Letter 1 - Zacha to Keira and Kelly 09/10/07

Hi Keira.

I'd written exactly this last time you wrote to me, before I was pulled out the door to the bus station in Mexico, and my life hasn't slowed down since:


"I think you meant tailors. But I like the image very much. I've eaten far too many types of food to list, mostly because I don't remember all the names. It's very good here.
We're off to see the Cervantino Festival (International Festival of Don Quixote) in half an hour. 8 hours of buses should give me enough time to read. (Buses are the trains of Mexico.) It's in the town of Guanajuato, about which I know nothing. Cuernavaca is built on a hill. Karla and James are both trai"

The story goes as follows: After three weeks in Mexico I took a plane to the UK, visited my godmother and visited Jack. From there I took a plane to Barcelona, and a train north over the border to Montpellier in France, with no idea how to find Agustina.
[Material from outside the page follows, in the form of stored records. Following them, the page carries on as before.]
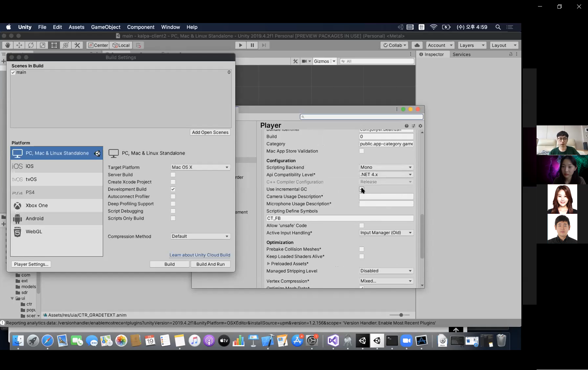Open the GameObject menu
The height and width of the screenshot is (370, 588).
pos(106,27)
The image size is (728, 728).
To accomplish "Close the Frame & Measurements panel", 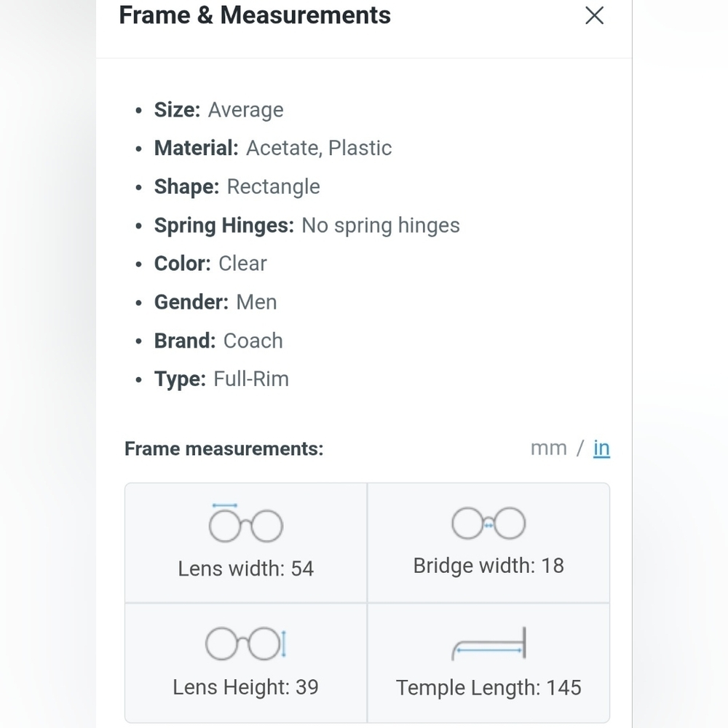I will point(594,15).
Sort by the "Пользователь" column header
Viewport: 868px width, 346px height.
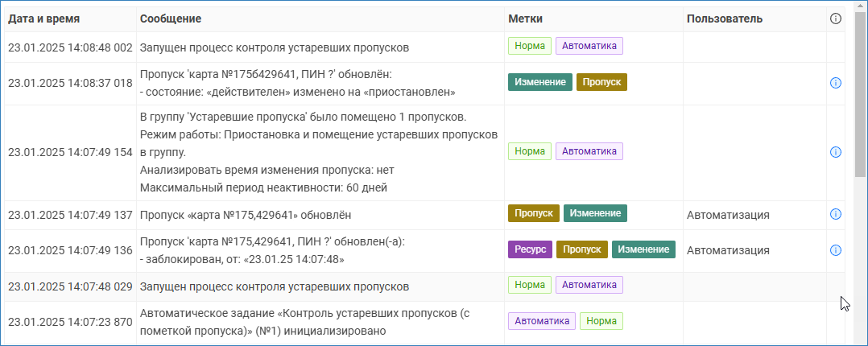pos(724,19)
Late that night, having come halfway around the world to search for her, I found her new mobile phone number by accident with a simple internet search. The next day I talked to her on the phone. She had gone back to Spain in June, during the student riots in France, not having been able to find any work there. (Unemployment had been part of the reasons for the previous riots, in 2005.) We talked for half an hour - where she was very impressed with my new Spanish, and when she told me that there is someone else in her life since we last saw each other in February. I went straight back to my godmother's place in the UK to be miserable for a week.
I talked to James and Karla over the internet, and decided to use my frequent fliers to go back to Mexico, and hang out in a latin country for a couple months. Which I really needed. Waiting for my flight to come around, I finished the last of my uni assignments. So I've finally finished Uni, which I found out via the net two weeks later. But this story has a big meanwhile..
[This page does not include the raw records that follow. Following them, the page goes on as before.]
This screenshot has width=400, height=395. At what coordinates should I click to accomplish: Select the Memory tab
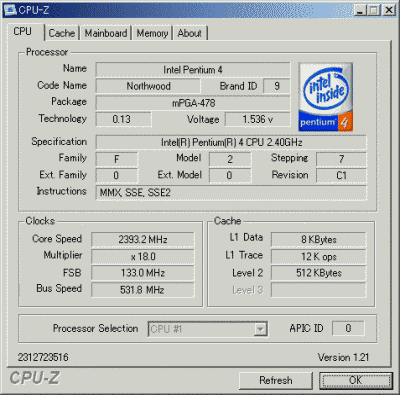[x=152, y=33]
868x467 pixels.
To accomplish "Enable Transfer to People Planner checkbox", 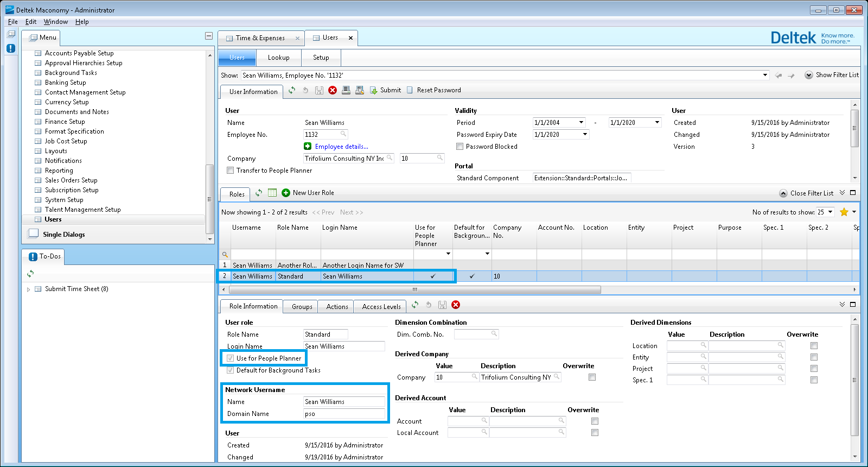I will (x=231, y=171).
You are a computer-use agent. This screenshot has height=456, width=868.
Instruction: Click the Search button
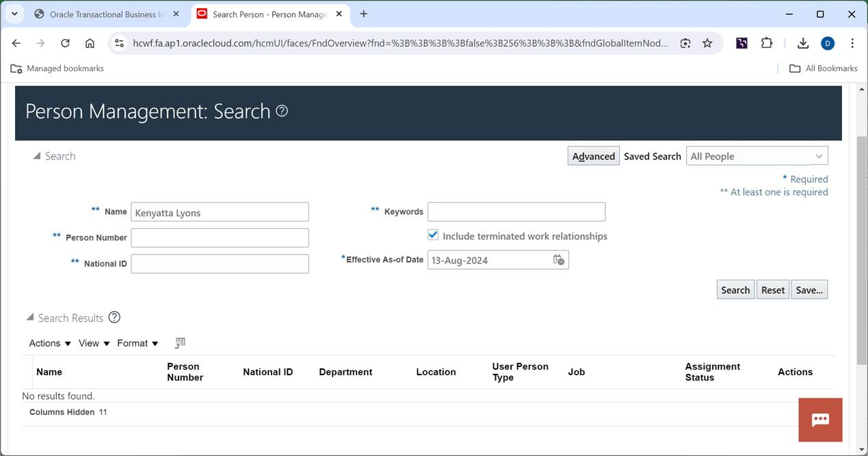pos(735,289)
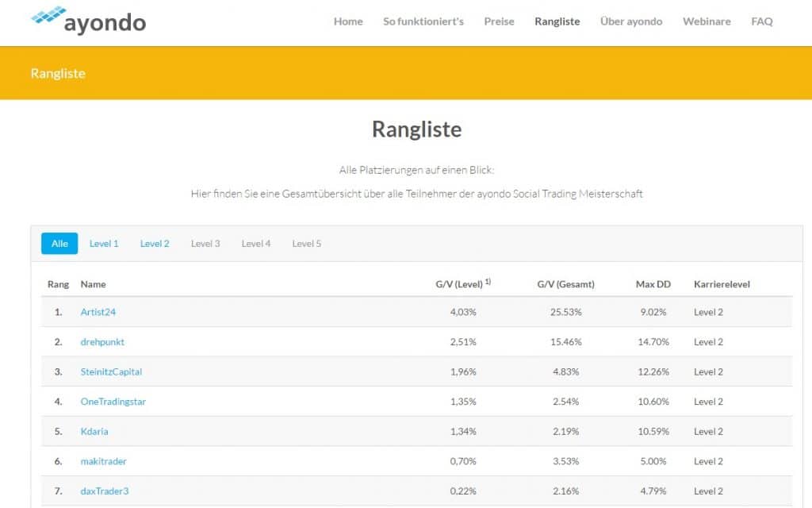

Meanwhile, all the way through Europe and after my sad adventure in Montpellier, I'd been corresponding with a friend of Karla (James Pearce's wife) in Mexico, who I'd met while I was there. Pilar Angón. We both lost a lot of sleep using MSN, and after I came back to Cuernavaca from a weekend in Miami (my Dad flew me there to meet him, and the Rabbi who did my Bamitzvah a few days after I landed in Mexico City) we started going out. She's very cool, is 29, writes stories, is an anthropologist, knows capoiera, dances brilliantly and has an 11-year old daughter called Anahí who also writes stories. The first day we met, in October, she told me that she wrote stories..
"My daughter also writes stories." she said.
"Are they good?" I asked, in Spanish.
"Yes." she said, and grinned really broadly "But, I'm her mother." And her grin happily said otherwise, and that it didn't matter how much she was prejudiced in her favour - her daughter still wrote really well. Which is true. I'm trying to translate one of her stories for you called Testén. (Especially for Kelly, who'll love it.)
Since then, I've been shuttled from one family event to the next. The lead up to christmas is really big here, then christmas is really big, then new year's is really big and you go stay with family in another city for a week and a half, then Pilar's birthday was the 5th, then Epiphany on the 6th (Los Reyes - "the (3) kings") is the day that the children get their presents like in Italy. So, it's the 9th and I have some time again.
...
So, for the moment I'm here in Mexico.

love to you both (Kelly's been copied into this letter), and please tell Anna, if I'm not to late, that I'm sorry I'm not at her 30thy, because I'll be in Mexico and the buses here are crap after 9.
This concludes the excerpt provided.